**What is expected**
Starting at the line that contains "Viewport: 1444px width, 840px height.", write out every line through the end of the records exactly as it stands, and leave out all pictures.

**Data for review**
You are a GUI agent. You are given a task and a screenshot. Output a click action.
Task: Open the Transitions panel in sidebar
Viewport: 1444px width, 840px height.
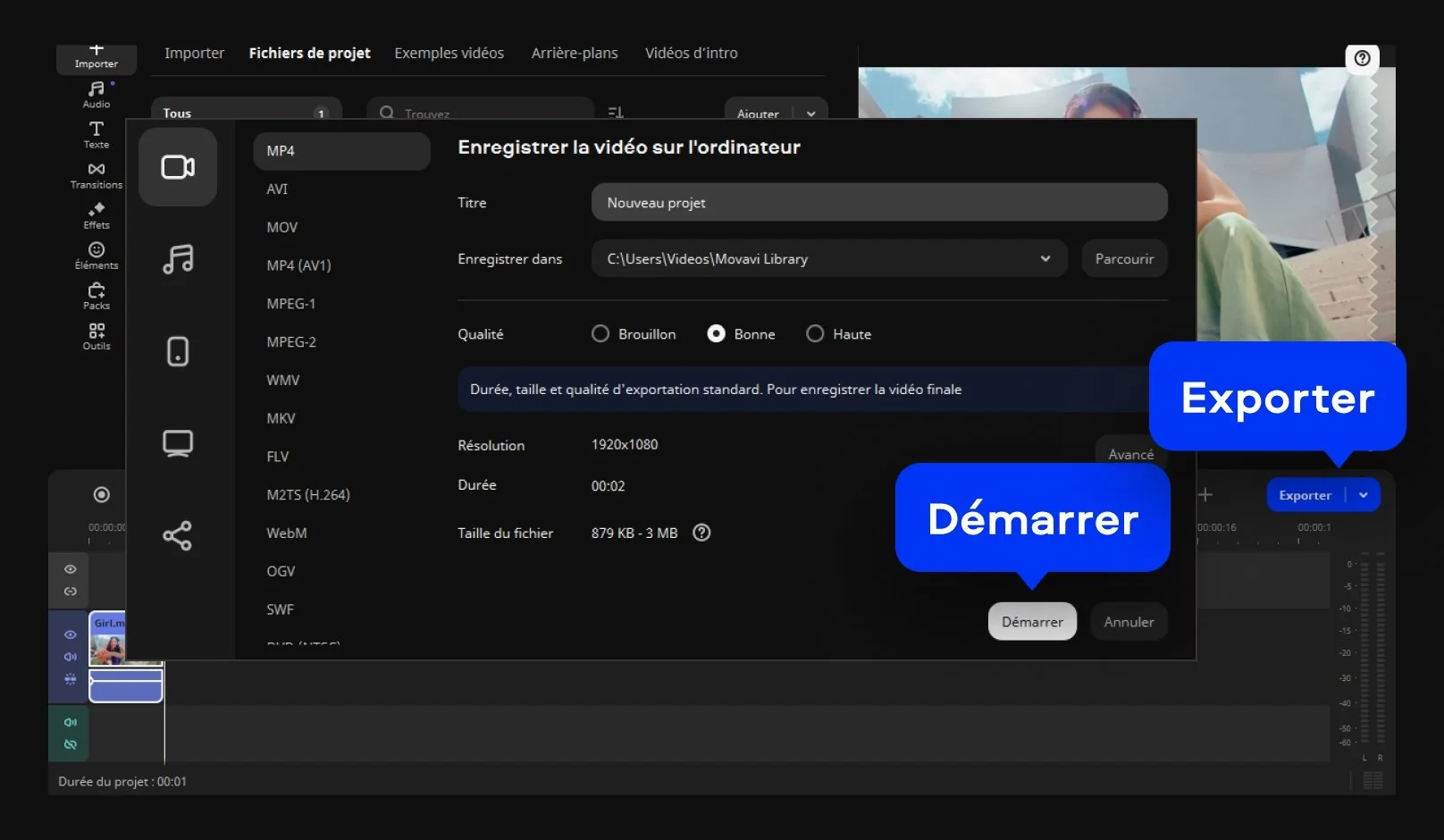97,175
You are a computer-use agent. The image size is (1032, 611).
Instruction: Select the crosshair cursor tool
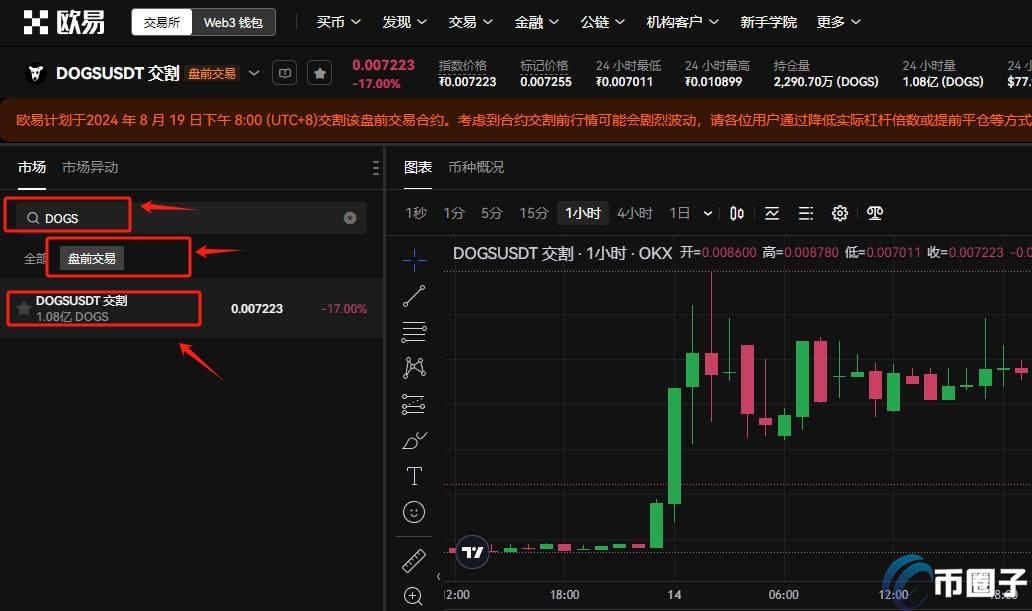click(x=414, y=260)
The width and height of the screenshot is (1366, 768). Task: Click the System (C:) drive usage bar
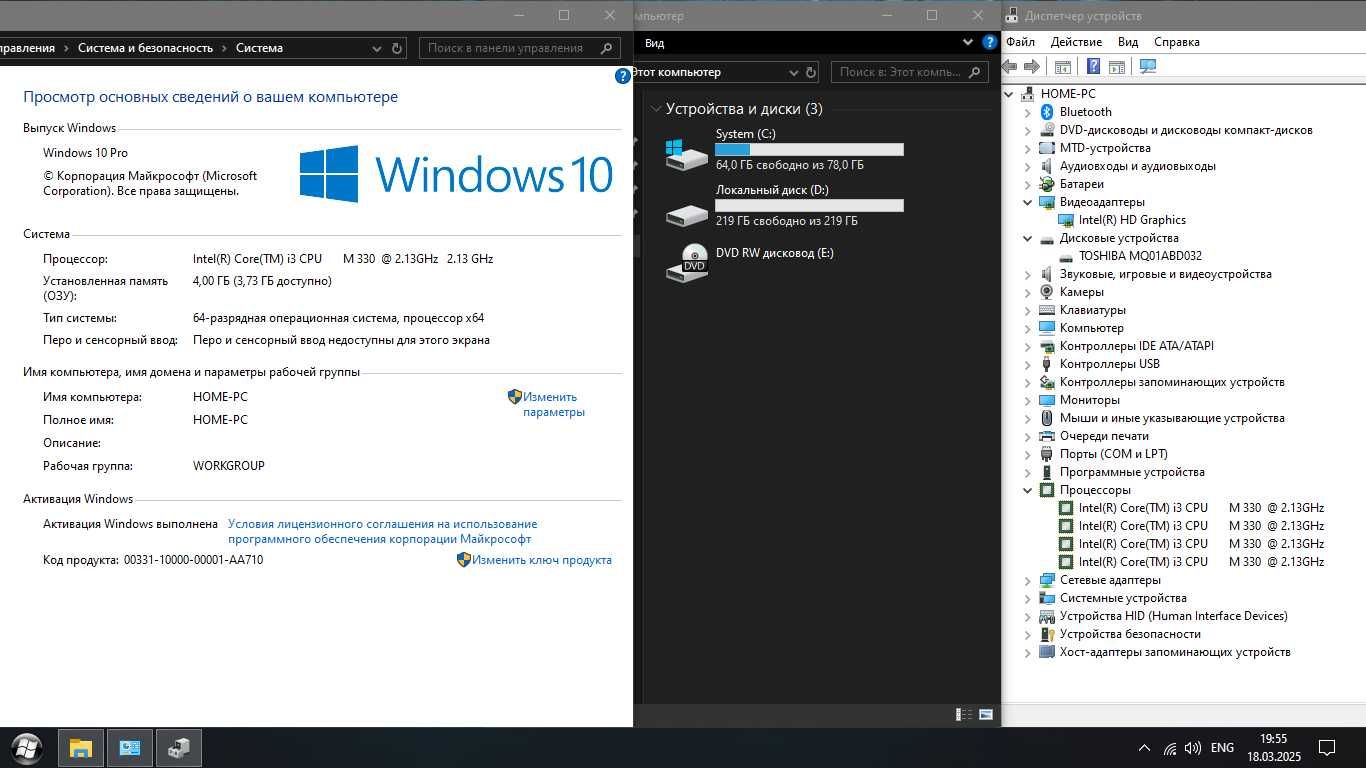809,149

**Response**
Viewport: 1444px width, 840px height.
97,175
You are a computer-use agent. The image size is (1032, 611).
Instruction: Select the crosshair cursor tool
click(x=414, y=260)
The width and height of the screenshot is (1366, 768). Task: Click the System (C:) drive usage bar
809,149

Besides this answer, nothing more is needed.